Nesta terça-feira (11), o dólar comercial foi vendido a R$ 5,273, uma redução de R$ 0,034, equivalente a -0,64%. Durante o dia, a moeda oscilou, mas caiu fortemente após a divulgação da inflação oficial de outubro. No ponto mais baixo do dia, por volta do meio-dia, chegou a R$ 5,26.

A moeda norte-americana atingiu seu menor valor desde 6 de junho do ano passado, quando estava em R$ 5,24. Em novembro, o dólar acumula uma queda de 1,99% e, no ano de 2025, a desvalorização já chega a 14,68%.

O euro comercial também apresentou queda, de 0,44%, encerrando o dia a R$ 6,108, o menor nível desde 27 de fevereiro deste ano.

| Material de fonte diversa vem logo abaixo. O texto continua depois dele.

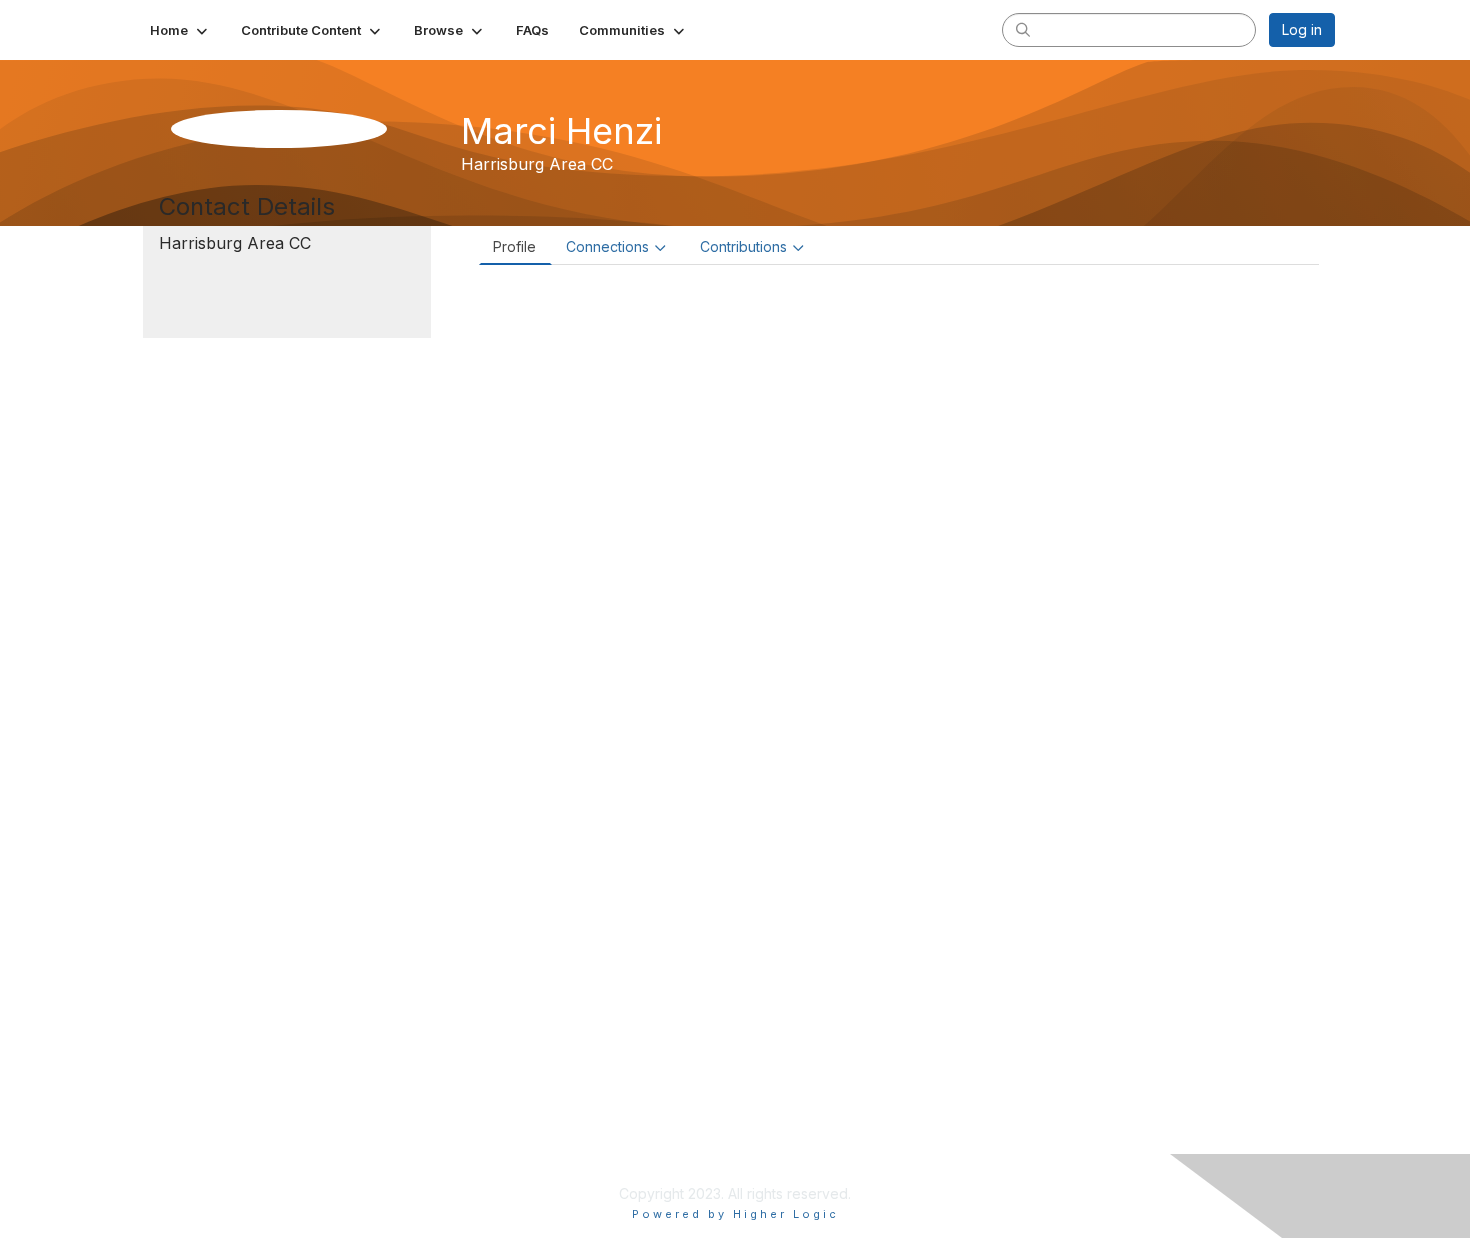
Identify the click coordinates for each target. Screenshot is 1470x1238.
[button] (180, 30)
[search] (1023, 29)
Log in (1302, 29)
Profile (514, 246)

Otimismo no Mercado de Ações

O mercado de ações também refletiu o otimismo, com o índice Ibovespa da B3 fechando em 158.749 pontos, uma alta de 1,6%. Este foi o 12º recorde consecutivo, marcando a 15ª alta seguida, a maior sequência diária desde dezembro de 1993 e janeiro de 1994.

Fatores Internos e Externos

O desempenho do mercado financeiro foi influenciado por fatores internos e externos. No cenário internacional, as votações para encerrar o shutdown nos Estados Unidos pressionaram o dólar para baixo globalmente.

Internamente, a divulgação de que a inflação oficial de outubro foi de apenas 0,09% animou os investidores. Este foi o menor índice para o mês desde 1998, aumentando as expectativas de que o Comitê de Política Monetária (Copom) possa antecipar a redução da Taxa Selic no início do próximo ano.

Expectativas sobre a Taxa Selic

Juros mais baixos tendem a estimular a migração de investimentos de renda fixa para a bolsa de valores. Nesta terça, o Copom divulgou a ata da reunião da semana passada, mostrando confiança de que a inflação atingirá a meta com a Selic mantida em 15% ao ano por um período prolongado, mesmo após a aprovação da reforma do Imposto de Renda.